It’s time to “re-plumb” wetlands landscapes in a way where we learn to live with water better, director of conservation at the Wildfowl and Wetlands Trust (WWT) James Robinson told an event at COP26 on Tuesday.

Speaking at the Unlocking the nature/net zero balance event, he said natural capital in the UK has been eroded.

“Since Roman times, we’ve lost about 90% of these wetlands and it’s time to re-plumb that landscape in a way where we learn to live with water better.

“I think that’s the key thing I would like to see into the future, a blue recovery,” he said.

New wetlands

He said the trust has an aspiration, in partnership, to create at least 100,000ha of new wetland habitats across the UK to put their benefits back into the landscape.

“They’re not just good for people, they’re good for wildlife and we know that economically they’re fantastic as well. Let’s scale up and let’s make sure that we do build back better,” he said.


Landowners, farmers, local government, NGOs and official agencies are among the groups that should be working in partnership to deliver better water quality, chair of Natural England Tony Juniper said.

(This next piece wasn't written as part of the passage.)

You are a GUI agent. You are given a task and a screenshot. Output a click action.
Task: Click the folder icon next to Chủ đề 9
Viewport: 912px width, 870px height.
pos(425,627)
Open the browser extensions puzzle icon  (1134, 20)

He said that when it comes to nature-based solutions, one of the things which has to be recognised is this is not only about policy or science, this is also about partnerships.

“Because if we are going to harness these kinds of solutions for eco-system recovery, we need to do it at a larger scale than we have done in the past and for that to be co-ordinated across catchment areas.

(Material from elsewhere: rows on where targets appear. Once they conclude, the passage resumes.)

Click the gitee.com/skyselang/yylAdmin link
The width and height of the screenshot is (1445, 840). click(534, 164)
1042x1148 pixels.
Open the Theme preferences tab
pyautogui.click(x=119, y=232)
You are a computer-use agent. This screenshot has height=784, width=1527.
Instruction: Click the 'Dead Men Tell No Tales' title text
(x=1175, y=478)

“We have a great deal of science now telling us of the need to take a more ambitious, a bolder, approach for the recovery of nature.

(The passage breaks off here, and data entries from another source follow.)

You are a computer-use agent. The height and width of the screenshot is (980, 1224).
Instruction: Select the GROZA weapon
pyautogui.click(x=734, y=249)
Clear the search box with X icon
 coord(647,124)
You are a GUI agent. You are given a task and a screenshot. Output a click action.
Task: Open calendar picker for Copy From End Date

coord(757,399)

"If we can incorporate that into strategies for the future of water, at the same times as low carbon, then we’ll get much further than we would by pursuing any one of these agendas on their own.

“That partnership building at catchment level will require landowners and farmers and people managing the land, local government, NGOs, official agencies like ourselves, house builders and of course the water companies, working in common cause,” he said.

Solutions at scale

CEO of the Woodland Trust Darren Moorcroft told the event that it is sitting in one of the most nature-depleted countries in the world.

“We sit in one of the most nature-depleted countries of the world, we sit in one of the least tree-covered countries in the world. The opportunity to get better is fundamentally there for us.

“It’s about the deployment of solutions at scale, and bringing communities along with us and doing the right things in the right place,” he said.

Commenting on restoring eco systems and habitats, he said: “A lot of these habitats we’re looking at creating will need long-term establishment, long-term management and getting that right will mean that it will last all of us on this stage and all of us in this conference.”

'Completely dead forests’

Associate director of the climate change think-tank E3G Ronan Palmer spoke at the event virtually from his base in Cork.

“I am greeting you from the neighbouring island in the neighbouring state and just a few kilometres out of where I live in Cork city, I can see plenty of examples of beautiful living forests, our Atlantic rainforests and not so beautiful examples of completely dead forests of Sitka spruce, dry underneath.

“They are not providing huge value to the environment or to the watershed. Likewise, with peatlands, it is a sad reflection that one of the things that this country is ahead of Britain on is deforestation and really messing up our peatlands.

"We can beat anybody in how to destroy a bit of peatland and you can travel for miles without seeing a decent copse of trees.”

He said that people really matter and in making changes - “we really need to ensure people are brought along with us”.